One company not affected much by the economic downturn is Talwalkars Better Value Fitness. The company operates 130 gyms across 68 cities in India with an active member base of 125,000. It has seen turnover grow over six times and profits manifold since FY08.

Even in the past two quarters, the revenue growth has been strong at about 25-30 per cent on a year-on-year basis. This was possible largely with the help of expansion or addition of new gyms. Going ahead, the trigger is not only expansion — as the company wants to add over 250 gyms by the end of FY15 — but also increase in same-store sales.

 

More important, the capex of the last several years has started to generate cash, which will improve its cash flow. In addition, its recent tie-up with Europe’s premium sports, health and leisure group, David Lloyd Leisure, should lead to robust revenue growth and profits over the long term. While the stock has lost 12 per cent over the last couple of weeks, analysts believe it is attractively priced at 11 times FY14 earnings.

Value creation
The company is now planning to leverage the existing business. Steps such as HiFi Gym in rural areas, NuForm studios at premium locations for weight loss and Zumba fitness programme, Personal Trainer and Reduce (weight-loss solution) at existing gyms are estimated to result in increasing revenues from same-store sales.

HEALTHY SCORES
Growth (%)FY11FY12FY13EFY14E
Revenue43.028.631.727.3
Operating profit50.535.533.527.8
Net profit106.037.528.442.3
Source: IIFL
E:Estimates

Analysts expect these initiatives to form about 15 per cent of revenues in FY14 and increase thereon. Importantly, the company is looking to expand through the subsidiary model, as well as the franchisee model, which will lead to lower capex at a time when the existing gyms have started (especially the new ones) to contribute to overall cash flows.

Shaping up for the future
The cash flow from operations is expected to jump from about Rs 40 crore to over Rs 80 crore in FY14. This should take care of future capex and turn the company into positive cash flow after the capex.

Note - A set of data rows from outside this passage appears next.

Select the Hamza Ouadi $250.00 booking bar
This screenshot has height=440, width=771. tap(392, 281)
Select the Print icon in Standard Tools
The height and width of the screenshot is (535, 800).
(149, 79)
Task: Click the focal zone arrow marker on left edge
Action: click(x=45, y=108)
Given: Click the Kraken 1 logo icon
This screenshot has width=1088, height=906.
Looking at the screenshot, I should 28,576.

The company's business model is such that it needs money to expand but if the existing cash flow can take care of the future capex, that is good news for shareholders because it will allow the company not to rely on dilution or borrowed money.

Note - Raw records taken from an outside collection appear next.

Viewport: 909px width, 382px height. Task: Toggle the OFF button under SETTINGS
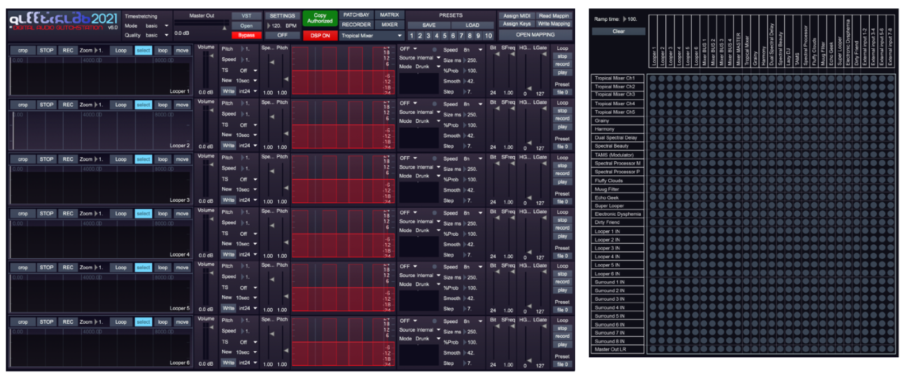pos(282,35)
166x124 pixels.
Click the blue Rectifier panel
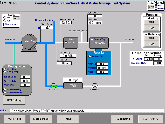point(99,63)
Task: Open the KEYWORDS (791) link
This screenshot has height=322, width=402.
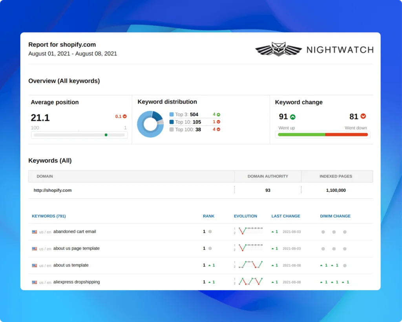Action: click(49, 216)
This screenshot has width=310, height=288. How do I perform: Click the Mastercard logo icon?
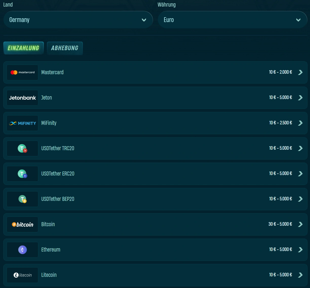pos(22,72)
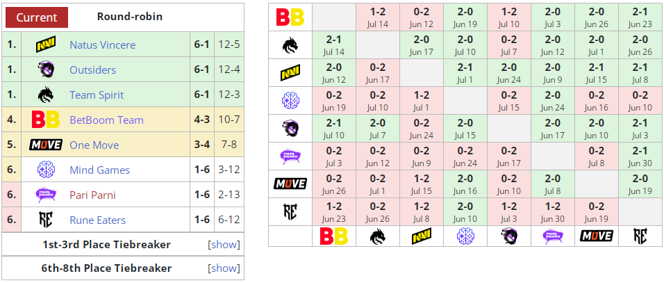
Task: Show the 1st-3rd Place Tiebreaker
Action: [224, 245]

Also, there is a good chance of the remaining cash being paid back to the shareholders in the form of dividends. Besides, it has recently formed the strategic alliance with David Lloyd Leisure.

“David Lloyd is the second-largest in the world and there are huge opportunities in India in terms of operating, managing and the advising for the club business. This may not contribute in FY14 but beyond the next two years, one can see that contributing significantly to the company's growth and earnings,” says Ankit Kedia, who tracks the company at Centrum Broking.

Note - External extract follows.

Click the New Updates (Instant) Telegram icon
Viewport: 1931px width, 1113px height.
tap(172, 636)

To infuse funds which will be required for the formation of the wholly-owned subsidiary and other purposes like expansion and creating clubs, the company has recently closed a qualified institutional placement issue of Rs 42.37 crore, issuing shares at Rs 205.18 as against the current share price of Rs 187.5 a share. This has led to about eight per cent dilution. However, even factoring in the dilution, the stock is trading at 11 times its FY14 earnings.